“Who cares! Hurrah—We’re off—It could rhyme with gay; if you insist, ’cause that’s how I feel. This whole back seat to ourselves and we’re going places. Whoopee! I’m afraid to open my eyes too wide for fear I’ll find out I’m sitting in study hall instead of zipping along this grand new road. I’ve held my breath for days, I’ve been so scared something would happen and we wouldn’t get off.”
Waiting was the hardest thing Mimi ever did. When she wanted anything she wanted it badly and wanted it RIGHT THEN. The two days she waited before Dr. Barnes finally gave her permission to go on this wonderful spree were a month long to Mimi. From that happy minute when Dr. Barnes, through Mrs. Cole, had said “yes” Mimi had trod lightly lest she burst the shimmering bubble of their precious plans. Now it was all coming true. The weekend bags were packed and stacked at their feet. Dit was on the front seat with Jack evidently having a good time. Mimi could see how she kept turning her head toward Jack and smiling up at him and talking. Strangely Jack was even better looking than his picture. The photographer hadn’t caught his friendly twinkle. When he took both Mimi’s cold little hands and said, “So you’re the kid Betsy keeps writing about. I need another little Sis.” Without saying so, he was showing more than how nice he was. He was telling Mimi that Betsy liked her; liked her enough to write Jack about her, to invite her on this thrilling trip. She unfolded a fringed plaid blanket and spread it across Betsy’s knees and tucked the other end over her own. She’d make Betsy glad she asked her instead of an older friend.
“Isn’t it all too precious?” she sighed contentedly as she nestled down. She stared down the rolling road which cut a straight black strip through the hills. Without opening her lips she said to herself, “Hojoni, Hojoni.” No need to say it aloud. Betsy was probably feeling the same thing—beauty and happiness, but let her say it to herself her own way. Mimi liked to keep her magic word private unless some one was in real trouble and needed to find the way.

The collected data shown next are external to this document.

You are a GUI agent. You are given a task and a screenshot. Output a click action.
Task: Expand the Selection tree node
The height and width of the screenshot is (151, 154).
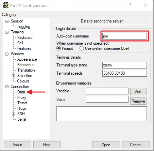(14, 76)
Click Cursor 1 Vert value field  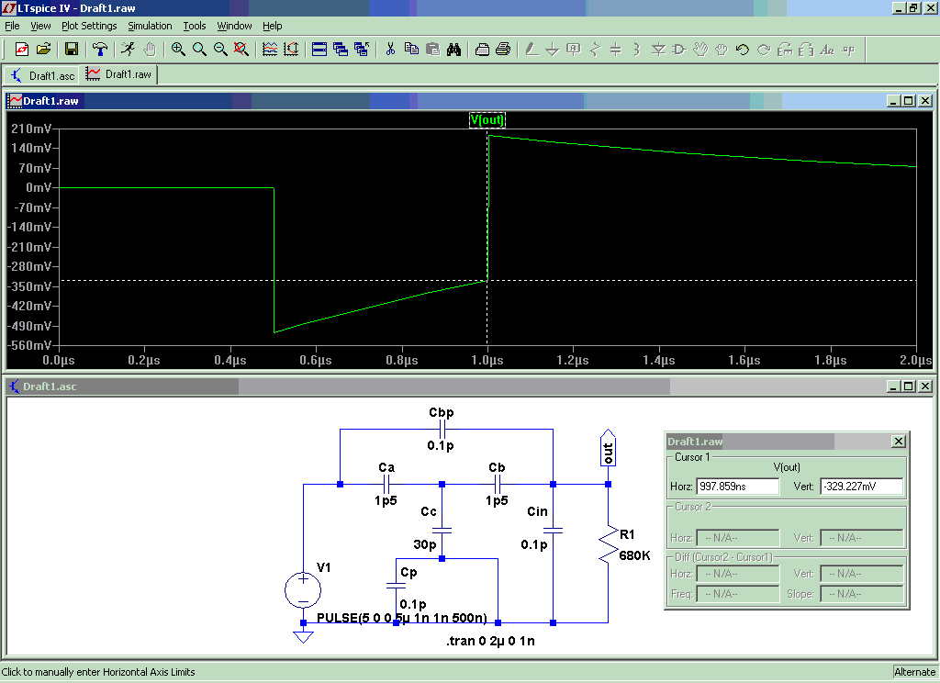(x=861, y=487)
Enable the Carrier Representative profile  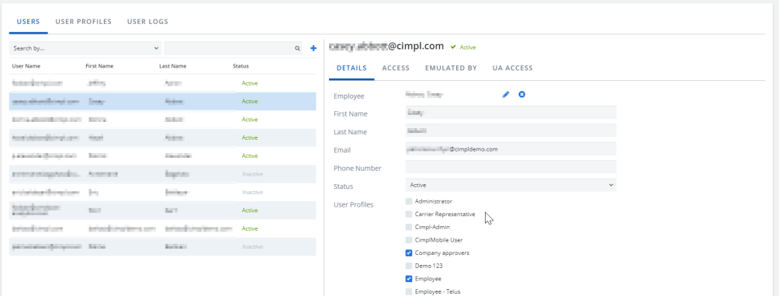[409, 214]
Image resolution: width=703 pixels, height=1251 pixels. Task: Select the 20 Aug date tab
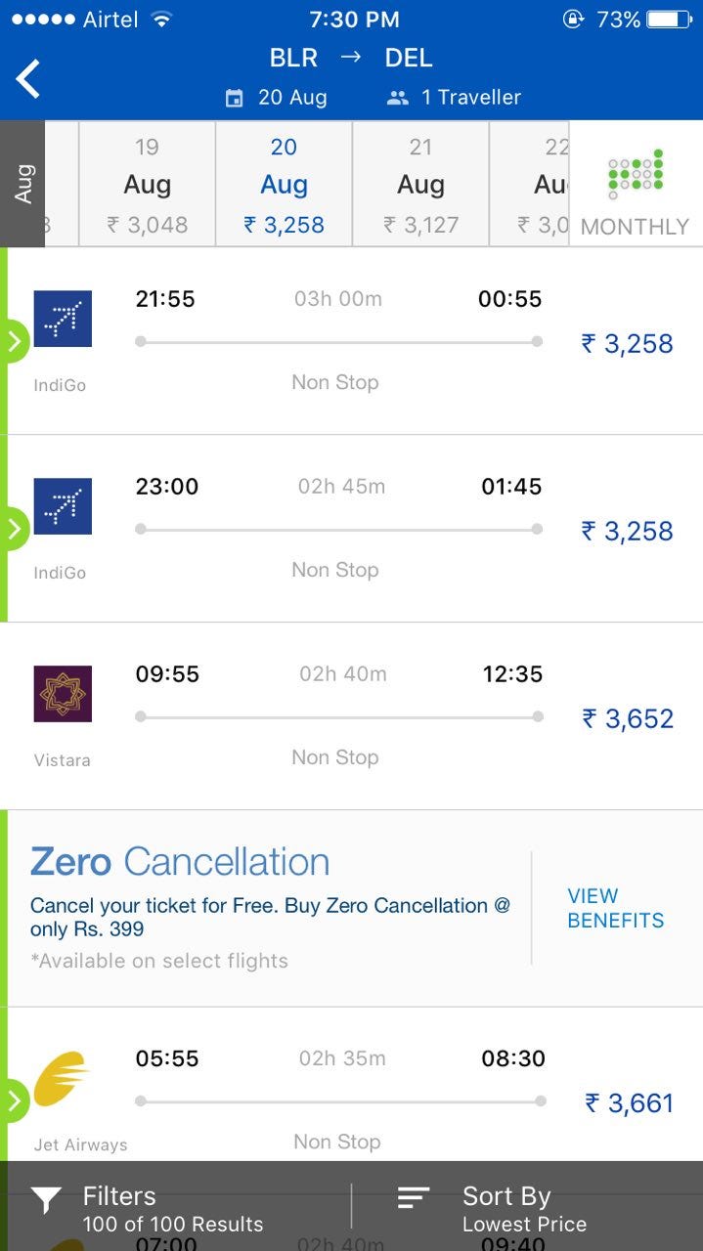coord(284,185)
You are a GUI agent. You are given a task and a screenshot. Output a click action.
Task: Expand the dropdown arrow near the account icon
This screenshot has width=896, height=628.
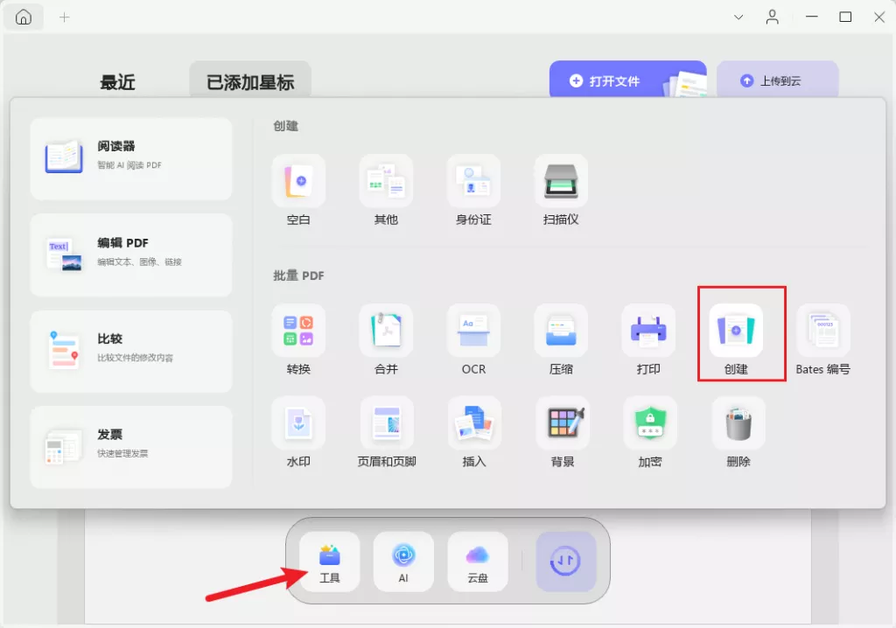coord(738,17)
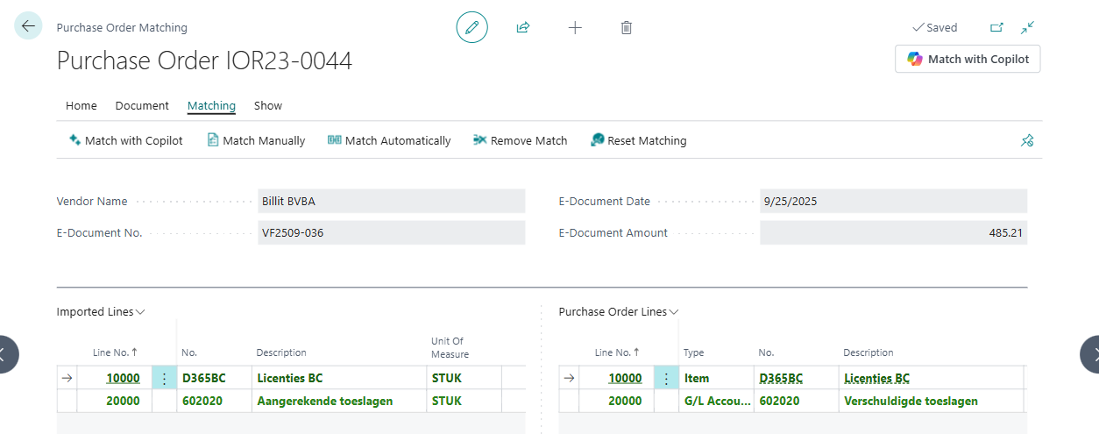Click the share icon
The image size is (1099, 434).
point(523,27)
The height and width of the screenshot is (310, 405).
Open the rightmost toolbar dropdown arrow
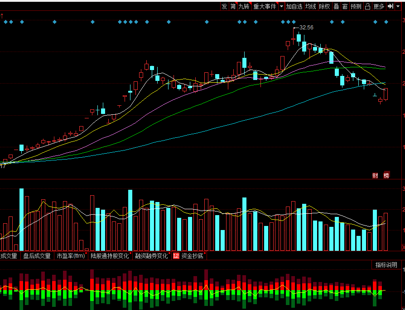[x=398, y=6]
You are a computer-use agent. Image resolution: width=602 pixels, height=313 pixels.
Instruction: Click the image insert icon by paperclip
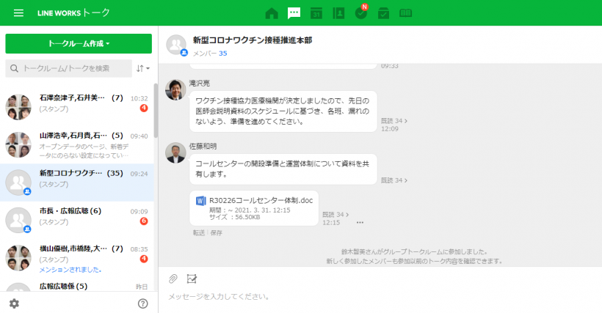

“How long will it take us to get there, Jack?” Betsy had to ask twice before Jack heard or heeded. He was finding the trail happy, too.
“In time for supper, I hope. I had the dickens of a time getting a reservation for you all. I finally got one room. I’m staying at the House.”
Mimi knew that he referred to his fraternity house. Betsy had told her how popular Jack had been at school. She had two of his old annuals and a picture of his chapter.
“We can manage fine,” Dit was saying, “can’t we, girls? Sleeping is one of the best things we do at Sheridan—sometimes in classes. We aren’t coming to Nashville to sleep.”
Mimi didn’t care if she never slept again. She was so full of tingles and throbs she couldn’t sleep if she had her own ivory bed from home. Forever afterward when she recounted her good times at Sheridan, one of the first things she remembered was this trip.
The sun had sunk behind the hills and the bare trees made black outlines against the graying sky before they reached the suburbs. Traffic had increased surprisingly in the last five miles. Once Jack swerved so quickly to avoid a collision that the car had poised the fraction of a second on two wheels before he straightened it. Mimi and Betsy rolled from one side of the back seat and back to the other. Cars, cars, cars, two abreast, often three abreast going to the city. The pigstands were surrounded with carefree travelers making loud boasts about tomorrow’s score.
“Might be a good idea for us to eat supper out here, somewhere,” Dit suggested. “I imagine every place in town is packed and jammed. What do you think, Jack?”